My spot plays a role in many of the most important events in my life. In July 2011, my best friend Timothy Huguenin and I visited the spot for the first time as a dating couple. We were both experiencing tragedy that we didn't know how to deal with and the spot was a refuge for my hurting heart. I remember the feeling of peace creeping in with the dusk as we watched the sunset on that summer evening.
Seven months later, Tim and I returned to my spot on a brilliant and warm February day... my birthday. My old friends the chickadees and possibly a far-off vulture watched as I accepted a diamond ring from my best friend and future husband that perfect afternoon. I remember the colors all around us as winter seemed to be melting away and hope made the world look like it was in high-definition.
I can't remember the next time I returned to the spot, because spring and summer 2012 were an exhausting marathon of wedding planning, working at Alpine, and working on the masters degree I had started in May 2011. (Side note: by God's grace I graduated with a Master of Science in Environmental Education from Montreat College in December 2012. I don't think my spot had much to do with the accomplishment of this task, although it did provide the occasional reprieve when I was wise enough to take a break!)
In midsummer 2012, I had the awesome privilege of spending two weeks in Alaska with my masters' cohort. This trip was a mountaintop experience in my life, but I returned to West Virginia to have to make the heartbreaking decision that my beloved dog, who was my constant companion and dearest friend, was no longer safe to live with (she had become unpredictably aggressive). Anyone who has ever loved a dog can understand the pain and guilt I am still dealing with after having her put down. Anyone who has not experienced this cannot understand what I am saying, so I won't try to explain further. But the reason I share this story is because it marks one of the deepest moments of my life in understanding faith. In January 2012, I had determined that I wanted to understand--by experience--how to walk by faith. Over and over again, God brought difficult decisions into my life that spoke the same message to my reluctant heart:
"Faith means daily obedience, even when obedience contradicts your own will."The decision about my dog was the hardest and most clear example of this. I begged God to show me another way, to relieve me from this pain, and He simply said, "Obeying Me is walking by faith." The day my dog died, Tim took me to my spot and shared my grief. I barely remember this visit to my spot, because my eyes were blurry with tears, but I do remember knowing that walking by faith--obeying God no matter the pain--was my only option.
Hearts do heal and joy does return, and on August 25, 2012, Tim and I stood in the rain at Blackwater Falls State Park and read our wedding vows to each other.
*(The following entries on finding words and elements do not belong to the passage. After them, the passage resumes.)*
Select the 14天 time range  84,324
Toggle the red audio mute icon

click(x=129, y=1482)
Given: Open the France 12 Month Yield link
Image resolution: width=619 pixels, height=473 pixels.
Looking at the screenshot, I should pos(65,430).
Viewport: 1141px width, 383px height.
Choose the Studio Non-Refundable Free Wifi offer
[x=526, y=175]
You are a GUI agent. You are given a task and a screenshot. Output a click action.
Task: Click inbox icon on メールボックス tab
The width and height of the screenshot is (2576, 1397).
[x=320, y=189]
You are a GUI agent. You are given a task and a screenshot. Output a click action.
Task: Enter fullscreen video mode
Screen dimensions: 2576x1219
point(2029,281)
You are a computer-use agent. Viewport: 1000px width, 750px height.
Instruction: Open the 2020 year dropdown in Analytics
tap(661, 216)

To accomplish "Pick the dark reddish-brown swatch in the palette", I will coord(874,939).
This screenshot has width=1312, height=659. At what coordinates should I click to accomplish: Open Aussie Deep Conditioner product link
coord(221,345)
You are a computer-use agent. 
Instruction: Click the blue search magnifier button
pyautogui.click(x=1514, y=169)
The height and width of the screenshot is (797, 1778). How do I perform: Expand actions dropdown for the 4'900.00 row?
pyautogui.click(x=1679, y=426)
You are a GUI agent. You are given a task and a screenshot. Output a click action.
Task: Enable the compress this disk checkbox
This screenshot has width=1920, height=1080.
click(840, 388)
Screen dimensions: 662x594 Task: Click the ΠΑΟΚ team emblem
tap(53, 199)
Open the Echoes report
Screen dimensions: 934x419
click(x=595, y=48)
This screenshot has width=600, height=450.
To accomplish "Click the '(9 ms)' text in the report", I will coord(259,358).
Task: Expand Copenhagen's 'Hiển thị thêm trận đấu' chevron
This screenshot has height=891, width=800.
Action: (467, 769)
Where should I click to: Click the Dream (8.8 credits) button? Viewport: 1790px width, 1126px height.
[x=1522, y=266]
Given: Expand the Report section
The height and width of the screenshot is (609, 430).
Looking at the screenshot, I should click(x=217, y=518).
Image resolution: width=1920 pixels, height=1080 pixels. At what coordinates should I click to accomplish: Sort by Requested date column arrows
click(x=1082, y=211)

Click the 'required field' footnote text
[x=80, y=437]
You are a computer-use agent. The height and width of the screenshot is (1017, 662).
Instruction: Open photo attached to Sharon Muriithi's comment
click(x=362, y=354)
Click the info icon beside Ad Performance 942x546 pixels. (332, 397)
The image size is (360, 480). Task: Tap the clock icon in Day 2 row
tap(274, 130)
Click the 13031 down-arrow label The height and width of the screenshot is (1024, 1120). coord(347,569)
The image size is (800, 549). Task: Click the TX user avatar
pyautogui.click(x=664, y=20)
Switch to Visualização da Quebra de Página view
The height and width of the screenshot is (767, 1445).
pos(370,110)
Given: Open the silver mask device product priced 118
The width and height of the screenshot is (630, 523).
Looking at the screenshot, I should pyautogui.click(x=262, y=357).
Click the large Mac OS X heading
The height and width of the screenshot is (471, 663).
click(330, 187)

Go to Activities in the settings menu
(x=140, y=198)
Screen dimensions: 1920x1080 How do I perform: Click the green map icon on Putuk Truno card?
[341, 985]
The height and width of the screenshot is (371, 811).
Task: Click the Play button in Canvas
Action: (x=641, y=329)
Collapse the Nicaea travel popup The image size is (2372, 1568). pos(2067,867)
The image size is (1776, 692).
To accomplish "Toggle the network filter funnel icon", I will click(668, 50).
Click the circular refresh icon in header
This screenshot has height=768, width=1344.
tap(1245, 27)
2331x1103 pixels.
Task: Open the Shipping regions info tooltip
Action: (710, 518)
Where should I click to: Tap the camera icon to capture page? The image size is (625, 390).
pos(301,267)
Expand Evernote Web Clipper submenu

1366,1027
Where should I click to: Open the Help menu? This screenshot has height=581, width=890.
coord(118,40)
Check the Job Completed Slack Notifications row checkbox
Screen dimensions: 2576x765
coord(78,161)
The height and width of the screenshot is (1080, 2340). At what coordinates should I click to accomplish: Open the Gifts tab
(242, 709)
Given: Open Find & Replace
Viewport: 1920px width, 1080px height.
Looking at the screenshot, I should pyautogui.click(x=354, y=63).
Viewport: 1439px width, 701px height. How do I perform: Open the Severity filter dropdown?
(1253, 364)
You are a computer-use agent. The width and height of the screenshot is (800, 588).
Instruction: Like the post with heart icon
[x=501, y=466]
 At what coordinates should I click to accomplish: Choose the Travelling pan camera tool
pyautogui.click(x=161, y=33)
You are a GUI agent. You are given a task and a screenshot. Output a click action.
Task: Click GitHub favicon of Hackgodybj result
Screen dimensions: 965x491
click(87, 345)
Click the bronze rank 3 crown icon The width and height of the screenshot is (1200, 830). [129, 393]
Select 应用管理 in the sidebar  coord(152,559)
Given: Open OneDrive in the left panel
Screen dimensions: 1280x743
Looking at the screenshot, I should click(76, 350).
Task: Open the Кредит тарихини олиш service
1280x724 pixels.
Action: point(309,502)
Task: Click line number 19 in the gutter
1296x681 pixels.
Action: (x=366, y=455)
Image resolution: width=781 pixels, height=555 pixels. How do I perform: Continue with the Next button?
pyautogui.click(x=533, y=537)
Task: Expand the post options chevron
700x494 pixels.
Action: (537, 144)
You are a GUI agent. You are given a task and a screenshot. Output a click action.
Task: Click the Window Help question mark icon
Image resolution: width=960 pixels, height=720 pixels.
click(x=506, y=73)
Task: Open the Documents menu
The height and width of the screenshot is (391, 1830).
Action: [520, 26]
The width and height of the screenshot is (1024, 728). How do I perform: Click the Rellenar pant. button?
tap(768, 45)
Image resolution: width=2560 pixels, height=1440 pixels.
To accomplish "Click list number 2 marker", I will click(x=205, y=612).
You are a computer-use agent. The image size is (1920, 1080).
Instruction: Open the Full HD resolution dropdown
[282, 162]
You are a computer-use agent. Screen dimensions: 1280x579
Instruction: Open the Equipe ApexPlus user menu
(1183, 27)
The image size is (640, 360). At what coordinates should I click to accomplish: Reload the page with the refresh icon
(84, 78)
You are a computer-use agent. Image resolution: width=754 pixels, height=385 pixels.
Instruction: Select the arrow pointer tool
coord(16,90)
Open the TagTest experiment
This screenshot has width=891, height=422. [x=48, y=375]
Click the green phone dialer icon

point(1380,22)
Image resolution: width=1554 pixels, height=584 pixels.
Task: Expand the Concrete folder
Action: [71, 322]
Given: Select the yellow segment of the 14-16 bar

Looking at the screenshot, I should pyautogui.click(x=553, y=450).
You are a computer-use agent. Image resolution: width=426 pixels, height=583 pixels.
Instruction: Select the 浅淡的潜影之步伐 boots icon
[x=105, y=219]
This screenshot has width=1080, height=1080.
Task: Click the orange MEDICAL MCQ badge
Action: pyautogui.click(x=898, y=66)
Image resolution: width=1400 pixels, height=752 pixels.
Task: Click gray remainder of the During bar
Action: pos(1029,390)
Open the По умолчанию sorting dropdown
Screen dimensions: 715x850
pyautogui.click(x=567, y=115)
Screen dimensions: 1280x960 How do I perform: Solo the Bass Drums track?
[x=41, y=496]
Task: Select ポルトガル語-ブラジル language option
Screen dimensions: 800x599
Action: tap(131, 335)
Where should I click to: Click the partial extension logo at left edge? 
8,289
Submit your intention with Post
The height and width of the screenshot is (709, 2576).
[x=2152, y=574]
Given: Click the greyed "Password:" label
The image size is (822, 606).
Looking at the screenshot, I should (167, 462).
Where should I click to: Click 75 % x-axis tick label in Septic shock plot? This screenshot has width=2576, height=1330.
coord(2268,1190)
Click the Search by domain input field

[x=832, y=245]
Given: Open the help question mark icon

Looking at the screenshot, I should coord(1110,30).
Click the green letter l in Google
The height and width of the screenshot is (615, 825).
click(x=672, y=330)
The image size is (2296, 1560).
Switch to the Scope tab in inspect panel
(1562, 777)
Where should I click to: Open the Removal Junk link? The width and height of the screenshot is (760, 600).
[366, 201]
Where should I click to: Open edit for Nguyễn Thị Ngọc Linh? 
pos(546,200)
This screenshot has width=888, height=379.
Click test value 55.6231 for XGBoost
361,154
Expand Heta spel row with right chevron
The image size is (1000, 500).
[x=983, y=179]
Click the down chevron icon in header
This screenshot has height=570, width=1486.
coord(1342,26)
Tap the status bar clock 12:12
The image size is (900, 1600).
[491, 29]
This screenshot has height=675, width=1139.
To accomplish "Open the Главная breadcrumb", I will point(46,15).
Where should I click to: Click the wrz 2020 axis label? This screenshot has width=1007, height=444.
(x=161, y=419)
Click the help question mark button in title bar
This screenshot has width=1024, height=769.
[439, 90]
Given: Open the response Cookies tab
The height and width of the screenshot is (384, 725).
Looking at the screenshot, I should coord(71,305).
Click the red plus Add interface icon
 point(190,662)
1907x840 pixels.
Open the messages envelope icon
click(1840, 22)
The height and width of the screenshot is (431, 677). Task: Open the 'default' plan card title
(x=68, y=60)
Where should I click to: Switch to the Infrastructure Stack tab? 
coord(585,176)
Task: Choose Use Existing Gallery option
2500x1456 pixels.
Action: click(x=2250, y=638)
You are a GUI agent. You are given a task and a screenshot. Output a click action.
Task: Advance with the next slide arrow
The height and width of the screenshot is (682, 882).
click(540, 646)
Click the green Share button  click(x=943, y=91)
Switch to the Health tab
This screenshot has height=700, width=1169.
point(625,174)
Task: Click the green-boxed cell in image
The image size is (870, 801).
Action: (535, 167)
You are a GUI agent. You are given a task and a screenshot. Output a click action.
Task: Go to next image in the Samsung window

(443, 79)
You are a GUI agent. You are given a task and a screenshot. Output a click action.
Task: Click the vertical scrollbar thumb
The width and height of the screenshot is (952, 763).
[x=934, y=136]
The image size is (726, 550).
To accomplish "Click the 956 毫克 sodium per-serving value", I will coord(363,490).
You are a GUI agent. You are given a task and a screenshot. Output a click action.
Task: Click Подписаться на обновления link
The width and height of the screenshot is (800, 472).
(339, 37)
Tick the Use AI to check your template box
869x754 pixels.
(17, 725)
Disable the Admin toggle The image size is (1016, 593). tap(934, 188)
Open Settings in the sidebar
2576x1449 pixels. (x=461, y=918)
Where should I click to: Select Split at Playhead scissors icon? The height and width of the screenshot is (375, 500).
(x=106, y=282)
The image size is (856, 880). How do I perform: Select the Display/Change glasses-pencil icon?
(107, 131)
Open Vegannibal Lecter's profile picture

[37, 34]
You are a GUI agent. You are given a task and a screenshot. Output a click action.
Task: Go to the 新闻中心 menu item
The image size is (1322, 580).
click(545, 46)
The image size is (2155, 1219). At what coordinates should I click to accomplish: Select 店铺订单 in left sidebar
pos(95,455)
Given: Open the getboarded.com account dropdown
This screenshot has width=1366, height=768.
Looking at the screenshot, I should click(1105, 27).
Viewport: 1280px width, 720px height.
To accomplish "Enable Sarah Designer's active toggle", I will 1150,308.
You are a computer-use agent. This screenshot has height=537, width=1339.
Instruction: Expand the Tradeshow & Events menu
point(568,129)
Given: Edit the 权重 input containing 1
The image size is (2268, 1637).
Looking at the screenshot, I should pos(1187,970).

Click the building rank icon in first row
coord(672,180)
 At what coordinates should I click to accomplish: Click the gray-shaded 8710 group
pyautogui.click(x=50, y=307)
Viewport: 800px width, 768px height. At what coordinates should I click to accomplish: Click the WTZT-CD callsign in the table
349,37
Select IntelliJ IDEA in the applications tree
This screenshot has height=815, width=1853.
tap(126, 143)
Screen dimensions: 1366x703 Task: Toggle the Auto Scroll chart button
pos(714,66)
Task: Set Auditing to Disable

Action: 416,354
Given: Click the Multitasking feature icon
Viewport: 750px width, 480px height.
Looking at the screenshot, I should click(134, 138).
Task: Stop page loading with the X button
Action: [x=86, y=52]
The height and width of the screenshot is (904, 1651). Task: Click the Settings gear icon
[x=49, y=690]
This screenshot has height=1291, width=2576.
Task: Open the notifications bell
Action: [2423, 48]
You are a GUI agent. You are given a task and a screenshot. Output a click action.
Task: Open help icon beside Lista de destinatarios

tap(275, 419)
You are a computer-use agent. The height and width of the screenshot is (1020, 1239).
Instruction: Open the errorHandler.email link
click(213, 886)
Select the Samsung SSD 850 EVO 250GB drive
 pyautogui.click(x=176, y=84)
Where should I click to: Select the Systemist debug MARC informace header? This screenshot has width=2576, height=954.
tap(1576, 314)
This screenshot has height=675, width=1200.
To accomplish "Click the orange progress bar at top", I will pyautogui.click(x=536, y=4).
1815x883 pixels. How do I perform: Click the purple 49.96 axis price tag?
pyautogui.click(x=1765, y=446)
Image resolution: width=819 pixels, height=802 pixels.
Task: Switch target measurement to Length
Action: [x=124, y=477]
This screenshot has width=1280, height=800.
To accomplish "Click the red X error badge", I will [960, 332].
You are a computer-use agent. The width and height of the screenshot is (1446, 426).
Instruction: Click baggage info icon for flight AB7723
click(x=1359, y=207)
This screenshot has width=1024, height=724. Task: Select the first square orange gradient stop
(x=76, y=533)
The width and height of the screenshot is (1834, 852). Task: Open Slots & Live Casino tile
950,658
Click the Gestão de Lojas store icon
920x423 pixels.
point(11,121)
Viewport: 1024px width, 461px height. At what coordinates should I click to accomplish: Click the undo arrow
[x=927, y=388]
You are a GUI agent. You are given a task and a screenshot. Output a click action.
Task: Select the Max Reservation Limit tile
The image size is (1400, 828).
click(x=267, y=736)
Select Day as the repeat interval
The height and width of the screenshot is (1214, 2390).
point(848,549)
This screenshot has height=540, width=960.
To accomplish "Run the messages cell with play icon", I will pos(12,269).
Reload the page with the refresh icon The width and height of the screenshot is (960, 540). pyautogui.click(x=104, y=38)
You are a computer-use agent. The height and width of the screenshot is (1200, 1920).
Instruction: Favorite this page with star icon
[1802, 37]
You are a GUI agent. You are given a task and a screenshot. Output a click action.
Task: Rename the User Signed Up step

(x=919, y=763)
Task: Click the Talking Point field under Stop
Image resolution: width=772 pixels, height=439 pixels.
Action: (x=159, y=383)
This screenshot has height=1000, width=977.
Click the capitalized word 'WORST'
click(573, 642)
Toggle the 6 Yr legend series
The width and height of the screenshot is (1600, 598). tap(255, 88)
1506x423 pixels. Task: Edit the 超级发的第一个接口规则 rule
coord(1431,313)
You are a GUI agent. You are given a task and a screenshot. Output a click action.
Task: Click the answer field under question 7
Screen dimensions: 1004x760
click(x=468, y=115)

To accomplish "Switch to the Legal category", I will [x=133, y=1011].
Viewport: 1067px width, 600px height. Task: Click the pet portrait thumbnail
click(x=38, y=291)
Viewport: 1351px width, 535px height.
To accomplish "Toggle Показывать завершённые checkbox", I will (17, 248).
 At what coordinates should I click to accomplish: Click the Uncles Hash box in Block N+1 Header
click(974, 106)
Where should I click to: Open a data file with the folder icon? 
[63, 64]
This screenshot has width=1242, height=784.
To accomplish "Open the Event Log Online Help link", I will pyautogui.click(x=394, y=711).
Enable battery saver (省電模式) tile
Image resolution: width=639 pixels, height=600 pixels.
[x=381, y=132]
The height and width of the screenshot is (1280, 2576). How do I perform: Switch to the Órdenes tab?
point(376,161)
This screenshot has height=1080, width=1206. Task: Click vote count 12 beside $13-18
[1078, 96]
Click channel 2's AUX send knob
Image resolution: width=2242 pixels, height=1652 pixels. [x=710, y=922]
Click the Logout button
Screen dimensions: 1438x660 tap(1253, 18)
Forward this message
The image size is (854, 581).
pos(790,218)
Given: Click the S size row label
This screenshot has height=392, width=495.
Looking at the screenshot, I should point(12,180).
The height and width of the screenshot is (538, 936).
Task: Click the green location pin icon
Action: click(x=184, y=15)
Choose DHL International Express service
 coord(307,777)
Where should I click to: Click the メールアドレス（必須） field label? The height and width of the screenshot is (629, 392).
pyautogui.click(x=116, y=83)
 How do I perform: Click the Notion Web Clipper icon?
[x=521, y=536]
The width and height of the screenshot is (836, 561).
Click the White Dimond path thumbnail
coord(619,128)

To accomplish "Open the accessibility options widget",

Walking by faith is not always painful, and sometimes it is a thrilling adventure. We've been married a little over four months now, and the adventure of learning how to grow in Christ together has been a joy. The busyness of married life, finishing my masters, training for my first half marathon, and working kept me away from my spot for a long time... until January 1, 2013.
The path ahead is often foggy, and the path behind is shrouded with questions. Rather than fighting to clear the fog, can we truly say that we rest in the knowledge and guidance that God has given us, without begging to see more than He allows? Someday... when we're ready for it... all will be made clear. But for now, let's walk this year through the fog in the faith exemplified by daily obedience.